Data is more available than ever before, and is used by government, civil society, and the private sector to improve processes, products, and services. Data presents an incredible opportunity for innovators to track and analyze progress and results in near-real time. To conduct data-driven design:

  • Focus on measurable outcomes that reasonably define changes from the status quo.
  • Monitor progress and, whenever possible, use counterfactuals to determine if what you are testing is responsible for success or failure.
  • Track costs and quantify benefits to evaluate return on investment.
  • Give important context to quantitative results by using qualitative data to describe the problem you are trying to solve and tell the story of implementing the innovation.
  • Don't be afraid to fail but continue to test and measure results.
  • Questions to Ask

  • How are you defining success (and failure) at the beginning of the project?
  • Which data points are indicative of overall success? Failure?
  • Are changes to the data the result of innovation? Or external factors?
  • What are the benefits and costs of the evidenced changes?
  • Do the changes evidence success or failure? Tell the story.

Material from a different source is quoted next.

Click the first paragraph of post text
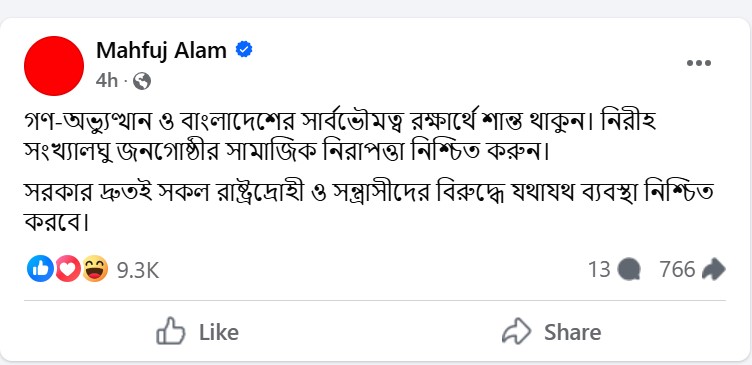 click(x=340, y=137)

  • Which solutions could be implemented to facilitate greater success?
  • Checklist

  • Consider the quality and relevance of potential data sources.

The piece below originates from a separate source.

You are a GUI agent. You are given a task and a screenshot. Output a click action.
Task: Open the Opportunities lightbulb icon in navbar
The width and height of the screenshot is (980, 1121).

  • Hypothesize about which data points should change to achieve success.
  • Develop methods to measure the changes to those data points over time.
  • Determine whether the changes to the data are the result of innovation or external factors. Repeat this process while considering previous results.
  • Determine whether the changes to the data evidence success or failure.
  • Consider which solutions could be implemented to facilitate greater success and implement those changes.